Optimizing evolutionary computation with hierarchy-based fitness functions for improved performance and efficiency

Research often focuses on improving performance and efficiency at a lower cost than the current state-of-the-art; one approach, which has enjoyed some success, is the use of various hierarchical models, particularly when trying to improve the scaling ability of Evolutionary Algorithms (EAs). The central hypothesis of this thesis is that by implementing hierarchy in fitness functions, which are at the core of EAs, one can reduce computational costs and improve performance.

We initially develop a hierarchical system known as Pyramid, in which problems are decomposed into simpler versions that can be more easily solved, before scaling up to more difficult versions while reducing the population size. The scaling involves promoting high-performing individuals once they attain a certain threshold of fitness. A major research question in Pyramid is when to promote individuals to the next level (indicated by α), and another is how many individuals to promote (indicated by β). These choices were initially made arbitrarily.

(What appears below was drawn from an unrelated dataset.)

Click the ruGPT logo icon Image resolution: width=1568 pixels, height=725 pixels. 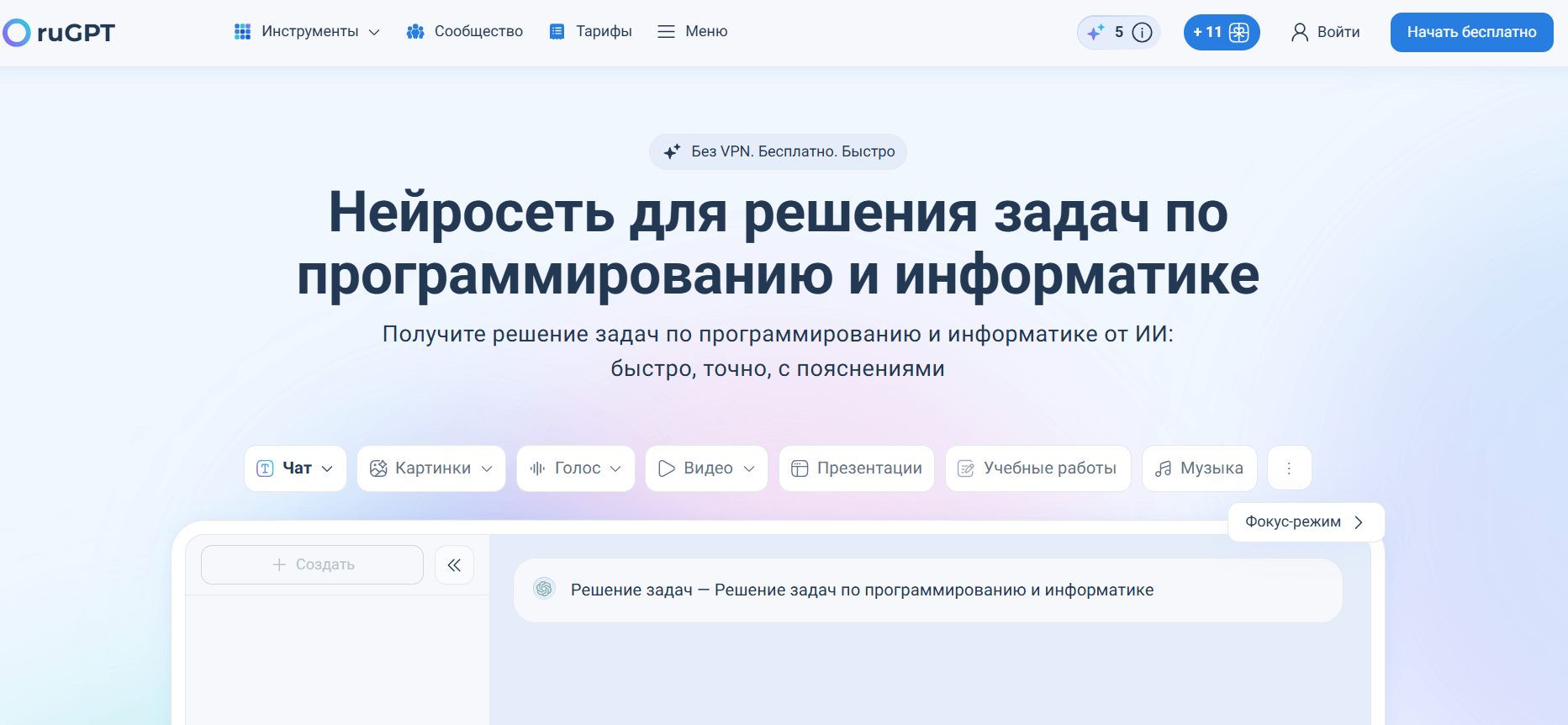(x=17, y=33)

As part of our analysis, we use a set of GA benchmark problems to demonstrate that Pyramid is capable of at least the same performance in terms of solution quality on these benchmarks but at a considerably lower cost in terms of the number of individuals evaluated.

Next, we improve Pyramid by introducing a refined threshold value of α to ensure that the top individuals are highly significantly better than the original population at the current level and making β less aggressive (to maintain a moderately sized population at the final level).

As an extension of Pyramid, we propose Hierarchical Multi-Objective Symbolic Regression (HMS), where multiple objectives are arranged hierarchically. HMS works on two levels. At the first level, a random population is evolved based on a single objective (accuracy), and when the promotional criterion, also referred to as α, is met, some members of the population are promoted to the next level, where another objective (complexity) is introduced. This new, smaller population subsequently evolves using Multi-Objective Optimization (MOO). Several complexity measures are tested along with performance (accuracy). HMS is validated using synthetic Symbolic Regression (SR) problems, benchmarked against state-of-the-art solutions, as demonstrated by the best paper presented at GECCO 2022, where the authors utilized similar problems for evaluation. The evolved models are either competitive with or better than models produced with standard approaches in terms of performance. In terms of size, the solutions are more efficient, lowering computational costs.

The hierarchical approaches we propose can benefit both GA and GP. Hierarchies are implemented from 2 to 5 levels, and the system is scalable to include more levels if needed. The performance is better or equal to the current state of the art, but our approaches are less computationally expensive.